## Exercise instructions:
a: List every file path that the commit notice below shows under "Added:" or "Modified:".
b: Reproduce the commit notice below word for word, starting with "Posted to common-commits@hadoop.apache.org" and going on through "by Alejandro Abdelnur.".

## Text segment:
··········
You are viewing a plain text version of this content. The canonical link for it is here.
Posted to common-commits@hadoop.apache.org by cu...@apache.org on 2006/12/18 21:14:39 UTC

svn commit: r488404 - in /lucene/hadoop/trunk: CHANGES.txt src/java/org/apache/hadoop/mapred/Task.java src/java/org/apache/hadoop/mapred/lib/MultithreadedMapRunner.java

Author: cutting
Date: Mon Dec 18 12:14:38 2006
New Revision: 488404

URL: http://svn.apache.org/viewvc?view=rev&rev=488404
Log:
HADOOP-811.  Add a utility, MultithreadedMapRunner.  Contributed by Alejandro Abdelnur.

Added:
    lucene/hadoop/trunk/src/java/org/apache/hadoop/mapred/lib/MultithreadedMapRunner.java
Modified:
    lucene/hadoop/trunk/CHANGES.txt
    lucene/hadoop/trunk/src/java/org/apache/hadoop/mapred/Task.java

Modified: lucene/hadoop/trunk/CHANGES.txt
URL: http://svn.apache.org/viewvc/lucene/hadoop/trunk/CHANGES.txt?view=diff&rev=488404&r1=488403&r2=488404
==============================================================================
--- lucene/hadoop/trunk/CHANGES.txt (original)
··········
## Material provided:
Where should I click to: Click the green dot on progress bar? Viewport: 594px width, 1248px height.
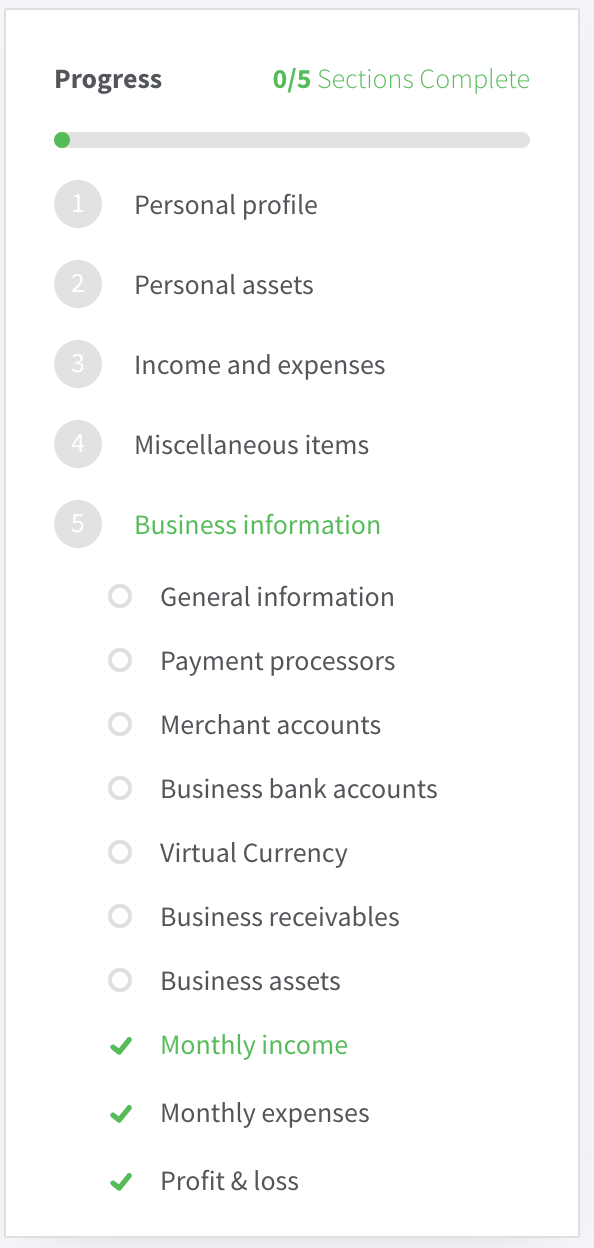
··········
## Results for each task:
a:
lucene/hadoop/trunk/src/java/org/apache/hadoop/mapred/lib/MultithreadedMapRunner.java
lucene/hadoop/trunk/CHANGES.txt
lucene/hadoop/trunk/src/java/org/apache/hadoop/mapred/Task.java

b:
Posted to common-commits@hadoop.apache.org by cu...@apache.org on 2006/12/18 21:14:39 UTC

svn commit: r488404 - in /lucene/hadoop/trunk: CHANGES.txt src/java/org/apache/hadoop/mapred/Task.java src/java/org/apache/hadoop/mapred/lib/MultithreadedMapRunner.java

Author: cutting
Date: Mon Dec 18 12:14:38 2006
New Revision: 488404

URL: http://svn.apache.org/viewvc?view=rev&rev=488404
Log:
HADOOP-811.  Add a utility, MultithreadedMapRunner.  Contributed by Alejandro Abdelnur.